The Pig Latin BagToString() function is used to concatenate the elements of a bag into a string. While concatenating, we can place a delimiter between these values (optional).

Generally bags are disordered and can be arranged by using ORDER BY operator.

Syntax

Given below is the syntax of the BagToString() function.

grunt> BagToString(vals:bag [, delimiter:chararray])

Example

Assume that we have a file named dateofbirth.txt in the HDFS directory /pig_data/ as shown below. This file contains the date-of-births.

dateofbirth.txt

22,3,1990
23,11,1989
1,3,1998
2,6,1980
26,9,1989

And we have loaded this file into Pig with the relation name dob as shown below.

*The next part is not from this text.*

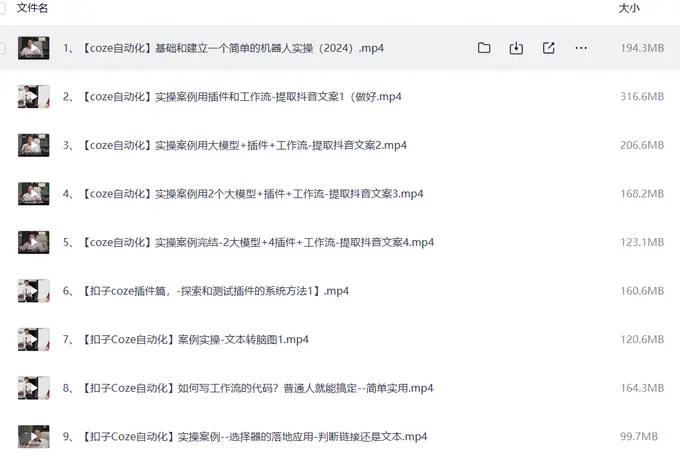Open thumbnail icon of file 5

coord(33,242)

grunt> dob = LOAD 'hdfs://localhost:9000/pig_data/dateofbirth.txt' USING PigStorage(',')
   as (day:int, month:int, year:int);

Converting Bag to String

Using the bagtostring() function, we can convert the data in the bag to string. Let us group the dob relation. The group operation will produce a bag containing all the tuples of the relation.

Group the relation dob using the Group All operator, and store the result in the relation named group_dob as shown below.

grunt> group_dob = Group dob All;

It will produce a relation as shown below.

grunt> Dump group_dob; 
 
(all,{(26,9,1989),(2,6,1980),(1,3,1998),(23,11,1989),(22,3,1990)})

Here, we can observe a bag having all the date-of-births as tuples of it. Now, let’s convert the bag to string using the function BagToString().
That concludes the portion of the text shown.